Neste estudo, utilizando dados sobre salários médios publicados
nas Estatísticas de Emprego do INE referentes ao 2º Trimestre de
2007, recentemente divulgado, analisa-se as consequências, a nível
de salários e de massa salarial, das alterações
verificadas na estrutura e qualidade de emprego em Portugal no período
2005-2007.
A REDUÇÃO DAS QUALIFICAÇÕES ESTÁ ASSOCIADA A
UMA REDUÇÃO DOS CUSTOS SALARIAIS DAS EMPRESAS
Entre o 2º Trimestre de 2005 e o 2º Trimestre de 2007, verificou-se
uma redução do emprego dos trabalhadores com
"qualificação e escolaridade elevada" em 115,9 mil
(passaram de 1.363,5 mil para 1.247,6 mil); pelo contrário, os
trabalhadores com "qualificação e escolaridade
média" aumentaram em 59,7 mil (passaram de 1.189,3 mil para 1.231,9
mil); e os trabalhadores com "qualificação de banda estreita
e de escolaridade mais baixa" também aumentaram mas em 72,1 mil
(passaram de 2.552,3 mil para 2.624,4 mil).
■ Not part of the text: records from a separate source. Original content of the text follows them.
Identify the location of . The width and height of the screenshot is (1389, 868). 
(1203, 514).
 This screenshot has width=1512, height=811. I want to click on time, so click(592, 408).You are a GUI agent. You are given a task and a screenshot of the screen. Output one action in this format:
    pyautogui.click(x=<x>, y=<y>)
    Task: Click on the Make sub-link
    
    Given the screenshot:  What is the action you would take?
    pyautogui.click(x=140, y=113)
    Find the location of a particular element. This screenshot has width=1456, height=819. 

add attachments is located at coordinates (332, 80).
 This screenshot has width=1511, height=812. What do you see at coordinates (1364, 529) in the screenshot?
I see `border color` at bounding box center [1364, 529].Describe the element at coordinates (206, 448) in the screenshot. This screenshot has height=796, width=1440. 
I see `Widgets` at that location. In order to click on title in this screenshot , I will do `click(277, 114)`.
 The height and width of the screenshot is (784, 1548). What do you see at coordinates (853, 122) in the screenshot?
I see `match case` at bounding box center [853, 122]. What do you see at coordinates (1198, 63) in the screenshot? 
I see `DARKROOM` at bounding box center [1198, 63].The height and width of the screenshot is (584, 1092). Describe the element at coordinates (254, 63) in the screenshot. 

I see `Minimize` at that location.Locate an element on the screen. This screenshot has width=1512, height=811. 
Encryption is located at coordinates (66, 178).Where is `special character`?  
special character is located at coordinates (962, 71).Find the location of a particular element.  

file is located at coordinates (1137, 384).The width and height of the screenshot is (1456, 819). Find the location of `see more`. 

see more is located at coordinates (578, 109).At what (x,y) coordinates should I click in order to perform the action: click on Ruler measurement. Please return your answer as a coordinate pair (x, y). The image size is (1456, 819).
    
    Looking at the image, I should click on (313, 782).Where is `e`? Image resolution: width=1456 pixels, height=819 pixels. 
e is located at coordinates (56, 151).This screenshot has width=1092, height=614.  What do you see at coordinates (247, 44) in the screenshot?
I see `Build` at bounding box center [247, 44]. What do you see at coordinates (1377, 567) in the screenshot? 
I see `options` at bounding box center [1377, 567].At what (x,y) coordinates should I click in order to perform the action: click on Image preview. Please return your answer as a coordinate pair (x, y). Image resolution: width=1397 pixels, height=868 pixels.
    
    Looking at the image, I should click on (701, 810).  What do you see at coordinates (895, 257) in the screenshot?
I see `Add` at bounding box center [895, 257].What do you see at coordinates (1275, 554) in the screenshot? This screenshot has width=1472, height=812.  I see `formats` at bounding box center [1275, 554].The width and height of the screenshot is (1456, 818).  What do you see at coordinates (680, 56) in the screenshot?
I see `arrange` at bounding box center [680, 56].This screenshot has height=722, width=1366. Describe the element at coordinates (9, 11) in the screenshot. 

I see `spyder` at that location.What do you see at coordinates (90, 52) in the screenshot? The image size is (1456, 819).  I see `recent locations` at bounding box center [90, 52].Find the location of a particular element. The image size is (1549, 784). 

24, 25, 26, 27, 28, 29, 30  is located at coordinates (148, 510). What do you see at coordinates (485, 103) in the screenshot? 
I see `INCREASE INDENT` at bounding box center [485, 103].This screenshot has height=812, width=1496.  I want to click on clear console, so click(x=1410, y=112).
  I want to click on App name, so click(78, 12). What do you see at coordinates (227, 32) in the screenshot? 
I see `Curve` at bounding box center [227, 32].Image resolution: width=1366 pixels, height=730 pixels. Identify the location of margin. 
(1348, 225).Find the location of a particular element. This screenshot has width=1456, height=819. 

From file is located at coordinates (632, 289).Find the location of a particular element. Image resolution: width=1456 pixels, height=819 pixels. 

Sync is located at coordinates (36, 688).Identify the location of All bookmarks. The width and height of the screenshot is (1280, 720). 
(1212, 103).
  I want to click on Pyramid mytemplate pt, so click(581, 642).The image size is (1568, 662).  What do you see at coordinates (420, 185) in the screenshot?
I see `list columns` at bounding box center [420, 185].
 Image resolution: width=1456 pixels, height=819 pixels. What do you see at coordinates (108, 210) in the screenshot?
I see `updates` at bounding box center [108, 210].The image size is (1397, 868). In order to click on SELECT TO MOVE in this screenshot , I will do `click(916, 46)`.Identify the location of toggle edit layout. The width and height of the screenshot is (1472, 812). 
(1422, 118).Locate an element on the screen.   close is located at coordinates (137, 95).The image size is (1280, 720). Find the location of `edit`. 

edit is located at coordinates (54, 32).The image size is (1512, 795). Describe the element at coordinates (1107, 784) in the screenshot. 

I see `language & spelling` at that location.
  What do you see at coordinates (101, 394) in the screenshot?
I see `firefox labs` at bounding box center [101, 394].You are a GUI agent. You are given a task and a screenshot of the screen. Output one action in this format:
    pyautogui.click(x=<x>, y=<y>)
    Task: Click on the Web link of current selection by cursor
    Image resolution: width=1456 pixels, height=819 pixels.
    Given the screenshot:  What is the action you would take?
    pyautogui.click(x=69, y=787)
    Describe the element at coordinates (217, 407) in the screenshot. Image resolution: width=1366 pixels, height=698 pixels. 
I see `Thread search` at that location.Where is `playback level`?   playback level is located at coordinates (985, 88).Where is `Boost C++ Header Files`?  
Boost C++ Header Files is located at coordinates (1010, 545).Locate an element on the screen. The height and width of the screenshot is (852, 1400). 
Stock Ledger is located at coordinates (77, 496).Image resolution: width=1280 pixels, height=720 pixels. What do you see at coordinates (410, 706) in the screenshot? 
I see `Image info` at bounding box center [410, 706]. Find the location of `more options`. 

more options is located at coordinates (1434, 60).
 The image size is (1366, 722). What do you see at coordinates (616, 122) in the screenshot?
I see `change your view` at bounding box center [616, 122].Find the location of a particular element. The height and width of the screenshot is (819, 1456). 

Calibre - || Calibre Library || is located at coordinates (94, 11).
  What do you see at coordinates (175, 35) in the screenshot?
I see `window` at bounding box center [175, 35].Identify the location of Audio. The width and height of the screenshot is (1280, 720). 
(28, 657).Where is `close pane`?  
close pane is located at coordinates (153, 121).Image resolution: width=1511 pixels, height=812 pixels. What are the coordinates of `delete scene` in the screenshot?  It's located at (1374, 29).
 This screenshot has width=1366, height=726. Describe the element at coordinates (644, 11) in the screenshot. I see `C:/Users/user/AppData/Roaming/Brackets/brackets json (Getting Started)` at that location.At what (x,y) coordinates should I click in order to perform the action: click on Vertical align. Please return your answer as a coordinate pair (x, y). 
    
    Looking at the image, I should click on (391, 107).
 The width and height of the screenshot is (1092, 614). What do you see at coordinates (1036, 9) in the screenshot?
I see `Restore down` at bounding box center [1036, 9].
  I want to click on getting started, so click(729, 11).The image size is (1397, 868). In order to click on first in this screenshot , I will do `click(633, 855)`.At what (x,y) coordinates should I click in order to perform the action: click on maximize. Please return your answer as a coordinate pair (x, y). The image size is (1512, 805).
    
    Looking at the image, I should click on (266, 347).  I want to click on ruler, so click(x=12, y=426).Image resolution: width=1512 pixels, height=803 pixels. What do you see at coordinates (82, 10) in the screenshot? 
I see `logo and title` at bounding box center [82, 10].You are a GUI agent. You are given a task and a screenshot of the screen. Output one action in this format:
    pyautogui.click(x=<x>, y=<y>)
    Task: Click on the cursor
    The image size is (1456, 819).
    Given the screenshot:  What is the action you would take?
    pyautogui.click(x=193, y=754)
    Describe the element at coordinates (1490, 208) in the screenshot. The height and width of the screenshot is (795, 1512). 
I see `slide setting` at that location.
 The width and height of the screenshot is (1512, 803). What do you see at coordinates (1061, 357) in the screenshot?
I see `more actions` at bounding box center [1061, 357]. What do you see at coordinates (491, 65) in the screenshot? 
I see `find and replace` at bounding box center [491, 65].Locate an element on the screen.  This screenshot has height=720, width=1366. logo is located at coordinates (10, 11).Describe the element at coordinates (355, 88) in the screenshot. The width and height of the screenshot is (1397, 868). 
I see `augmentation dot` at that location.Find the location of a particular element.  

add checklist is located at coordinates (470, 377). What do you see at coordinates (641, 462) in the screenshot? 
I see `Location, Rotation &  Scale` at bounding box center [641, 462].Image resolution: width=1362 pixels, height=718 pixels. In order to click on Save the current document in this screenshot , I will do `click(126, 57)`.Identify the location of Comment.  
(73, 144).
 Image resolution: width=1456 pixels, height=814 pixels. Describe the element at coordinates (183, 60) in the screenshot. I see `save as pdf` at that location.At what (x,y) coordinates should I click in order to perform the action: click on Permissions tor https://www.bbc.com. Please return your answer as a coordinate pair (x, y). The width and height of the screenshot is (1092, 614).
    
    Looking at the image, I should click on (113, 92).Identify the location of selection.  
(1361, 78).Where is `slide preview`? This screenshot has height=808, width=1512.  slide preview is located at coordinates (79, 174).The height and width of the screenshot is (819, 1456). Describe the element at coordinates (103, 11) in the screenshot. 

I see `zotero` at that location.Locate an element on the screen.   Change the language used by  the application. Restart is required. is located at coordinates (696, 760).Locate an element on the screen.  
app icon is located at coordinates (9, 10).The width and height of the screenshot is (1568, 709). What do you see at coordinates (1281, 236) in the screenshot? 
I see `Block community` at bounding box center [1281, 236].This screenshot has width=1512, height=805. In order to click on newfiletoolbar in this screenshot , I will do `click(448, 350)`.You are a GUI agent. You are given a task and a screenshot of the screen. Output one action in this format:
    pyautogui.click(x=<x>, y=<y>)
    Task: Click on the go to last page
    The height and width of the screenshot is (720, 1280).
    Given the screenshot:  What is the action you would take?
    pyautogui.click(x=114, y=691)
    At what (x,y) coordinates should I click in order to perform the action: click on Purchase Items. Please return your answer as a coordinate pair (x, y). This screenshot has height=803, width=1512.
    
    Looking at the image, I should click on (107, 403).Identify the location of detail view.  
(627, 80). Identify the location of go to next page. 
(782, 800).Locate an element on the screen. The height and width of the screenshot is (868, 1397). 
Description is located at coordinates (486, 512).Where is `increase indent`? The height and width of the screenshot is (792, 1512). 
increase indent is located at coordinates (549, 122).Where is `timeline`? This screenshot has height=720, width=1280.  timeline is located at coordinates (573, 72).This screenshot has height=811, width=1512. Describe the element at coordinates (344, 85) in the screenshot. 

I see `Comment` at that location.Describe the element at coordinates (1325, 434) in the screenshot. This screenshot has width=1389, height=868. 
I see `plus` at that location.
Portanto, registou-se neste
período uma diminuição importante dos trabalhadores com
qualificação e escolaridade mais elevada, e portanto com
salários mais elevados, e um aumento do emprego nos grupos menos
qualificados que foi tanto maior quanto mais baixa é a
qualificação e escolaridade, e que auferem salários mais
baixos.
O quadro seguinte, construído com dados do INE, permite rapidamente
ficar com uma ideia quantificada das consequências nos salários
daquelas alterações verificadas a nível do emprego.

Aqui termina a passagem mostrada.